Document passage: Begin

Things like this would have been avoided if I had just brought with me my own first-aid kit. I was on a month-long backpacking trip; Of course, I would run into something like this one way or another! I should have known better.

Injury-related items aren’t the only things you should prepare. If you have certain allergies, bring your meds. Diarrhea is also common when you’re on the road, so bring Loperamide too. Painkillers might be of use too. A typical first-aid kit doesn’t weigh much! And it should be a packing staple!

 

4. Power Bank (Mobile Charger)

Gone are the days when mobile phones were used only for calling and texting. In this day and age, your smartphone can be the most powerful tool you have especially when traveling. You can use it for research, navigation, or entertainment.

When it comes to safety, it’s also pretty dependable. Your phone can be used as a flashlight, something you’ll need in case of emergency. It can be a compass or a map in case you get lost. And you can simply call emergency numbers (911 in the Philippines and the US, 000 in Australia) or loved ones if you need immediate help.

But that only works if you have battery power. Most smartphones would last only a day, and there are instances when that’s not enough. The last thing you want is not being able to use it just when you need it the most. A powerbank would ensure you have enough juice to keep your phone alive in case something untoward happen.

 

5. Whistle

Disasters, accidents, and even crimes can strike without warning. Sometimes, all you need to save yourself is a little attention.

The humble whistle can be life-saving. Its high-pitched bellow is more detectable than human voice. When you’re trapped under rubble after an earthquake, on the verge of drowning, or just about to be assaulted by a stranger in the middle of the night, you can call other people’s attention with a whistle. It’s something that you should always bring with you anywhere because you’ll never know.

 

6. A Good Pair of Shoes

It’s not just about comfort. I used to never pay attention to footwear. Unlike most men I know, I’m not into shoes, and I don’t care about it as much. I just wear whatever is available. Back then, I owned just two pairs: a pair of leather shoes for formal occasions and a pair of chucks for everything else. Yep, I wore chucks even when I’m climbing a mountain. Dumb!

Document passage: End

== Set of tasks ==
A - Answer these questions about the travel safety text:
(i) What medicine does it suggest packing for diarrhea?
(ii) What emergency number does it give for Australia?
(iii) What two pairs of shoes did the writer once own?
B - Please reproduce everything in the travel safety text from "But that only" down to "something untoward happen.".
The data that follows comes from a different source than the text above.

Listed entries: Begin

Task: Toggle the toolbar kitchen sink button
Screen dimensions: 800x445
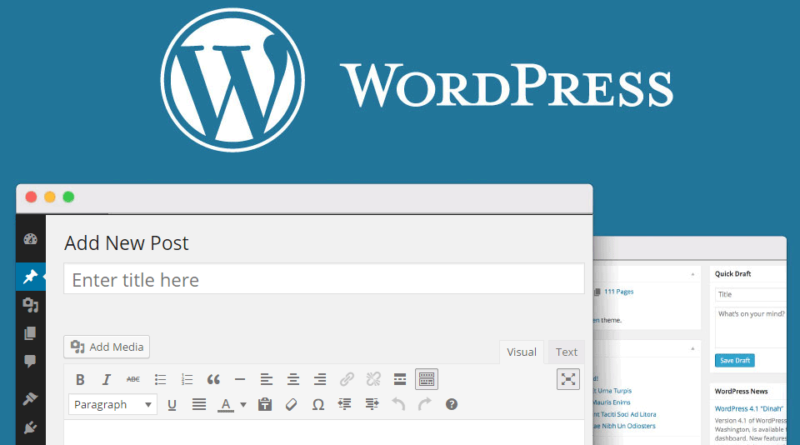Action: coord(427,379)
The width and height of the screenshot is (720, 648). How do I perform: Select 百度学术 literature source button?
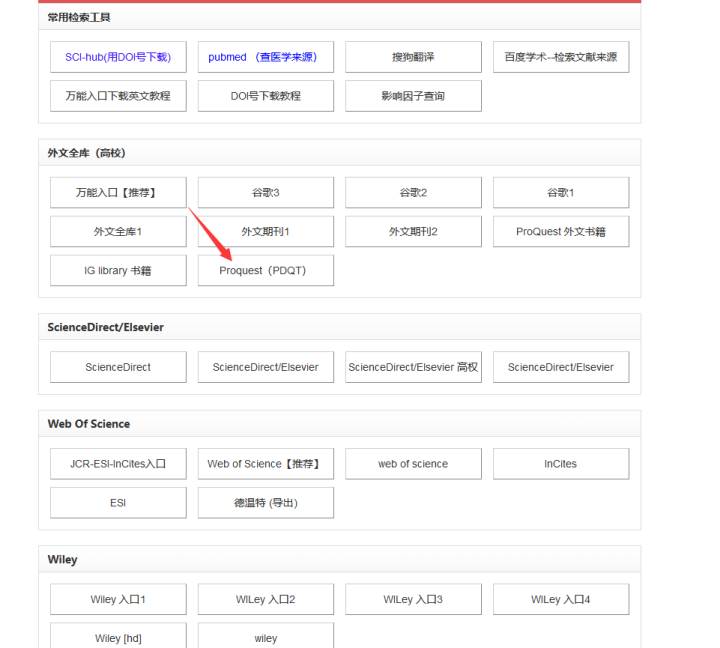(x=561, y=57)
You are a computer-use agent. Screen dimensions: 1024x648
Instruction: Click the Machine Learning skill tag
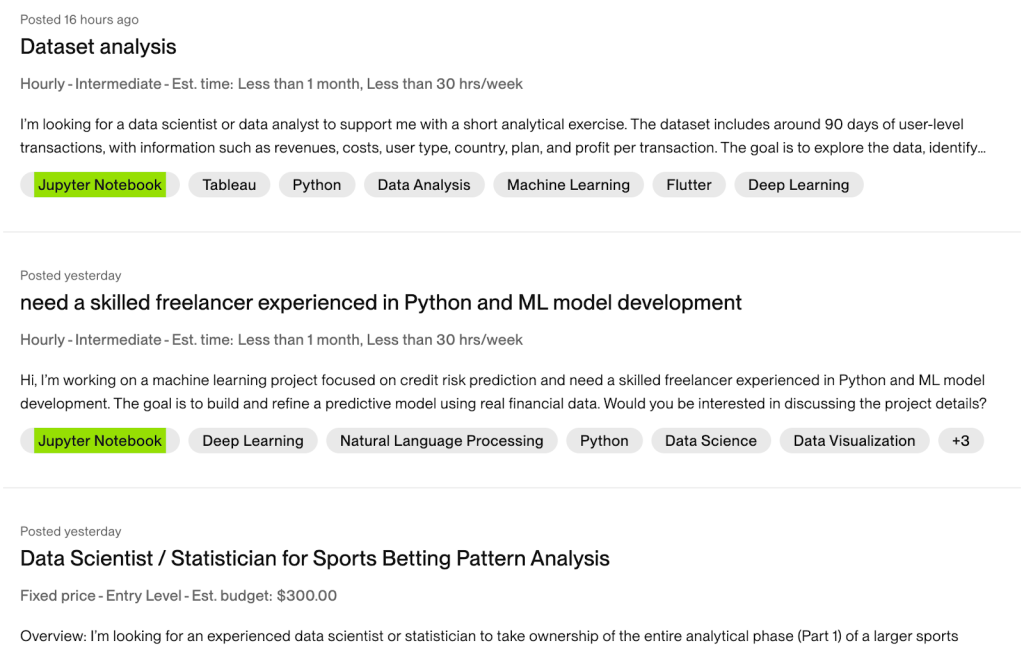(x=568, y=185)
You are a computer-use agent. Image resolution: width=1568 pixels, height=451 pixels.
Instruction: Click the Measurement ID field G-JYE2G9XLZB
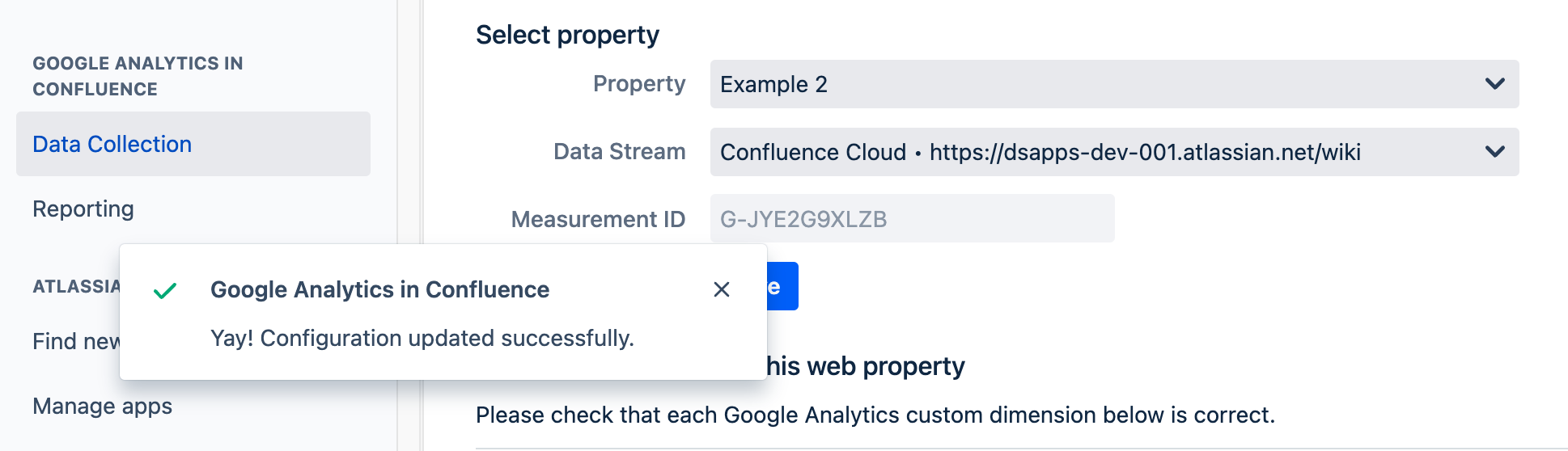click(912, 219)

Listed entries: End

== List of answers ==
A -
(i) Loperamide
(ii) 000
(iii) A pair of leather shoes for formal occasions and a pair of chucks for everything else

B -
But that only works if you have battery power. Most smartphones would last only a day, and there are instances when that’s not enough. The last thing you want is not being able to use it just when you need it the most. A powerbank would ensure you have enough juice to keep your phone alive in case something untoward happen.